──────── Brano da leggere
Nasce dall’unione dei termini “concert” ed “entertainment”. Il neologismo, da me adottato e qui teorizzato, vuole indicare
perciò una modalità consapevole di proposta artistica “de-localizzata” e
“ricontestestualizzata” rispetto ai luoghi abituali per l’una o per l’altra
categoria tradizionale performativa.
In questa trattazione teorica mi occuperò solo dello
spettacolo musicale. Non verrà preso perciò in esame il teatro – musicale, ed ogni
altra forma mista ad altre discipline artistiche.
Il concerto è,
come risaputo, una prassi avente delle consolidate convenzioni sociali: pubblico
che presta attenzione in silenzio, quindi passivamente, se si tratta di musica occidentale
di tradizione scritta; o pubblico partecipante, se trattasi di musica pop;
ecc..
Il concerto avviene in un luogo solitamente
deputato ad esso (teatro, auditorium, sala da concerto, castello, salotto, music
club, ...), e con una relazione solitamente “gerarchica” fra l’artista, che può
essere anche famoso ed idolatrato, ed
il suo pubblico.
────────────────
──────── Elenco dei dati
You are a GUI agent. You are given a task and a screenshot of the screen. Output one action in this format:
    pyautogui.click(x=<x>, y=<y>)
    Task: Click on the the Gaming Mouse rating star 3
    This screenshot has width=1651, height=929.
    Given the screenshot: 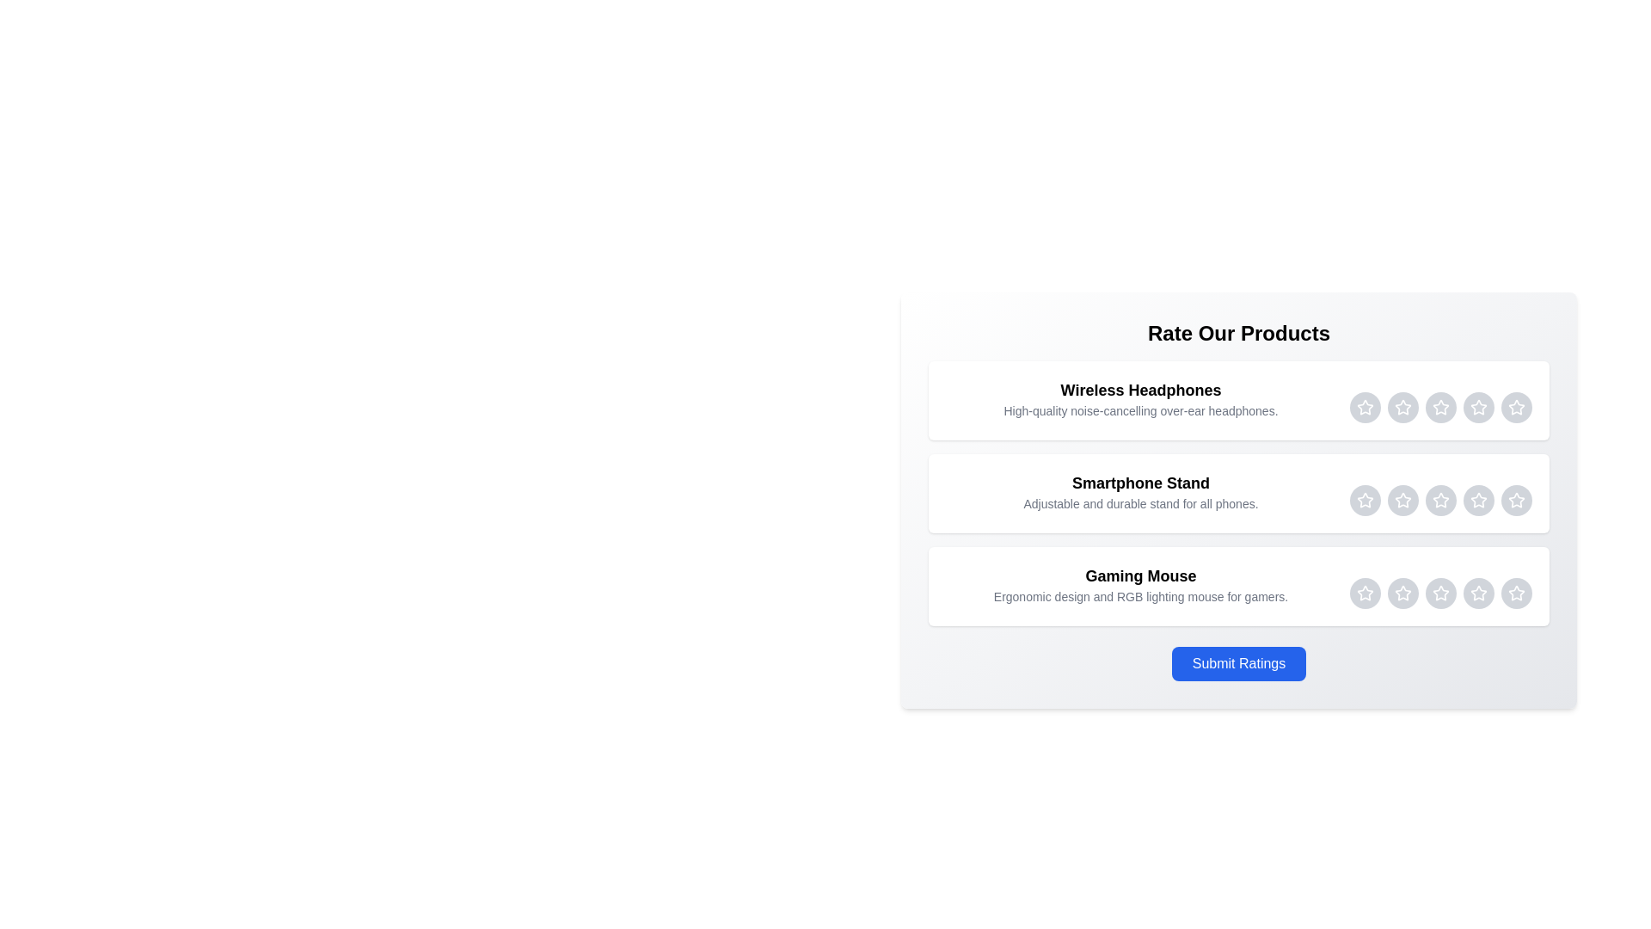 What is the action you would take?
    pyautogui.click(x=1440, y=592)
────────────────
● **Il problema**: Cita fedelmente la parte del brano sul concerto che si apre con le parole contenenti “Il concerto avviene” e si chiude con “il suo pubblico.”.

● **Risposta al problema**:
Il concerto avviene in un luogo solitamente
deputato ad esso (teatro, auditorium, sala da concerto, castello, salotto, music
club, ...), e con una relazione solitamente “gerarchica” fra l’artista, che può
essere anche famoso ed idolatrato, ed
il suo pubblico.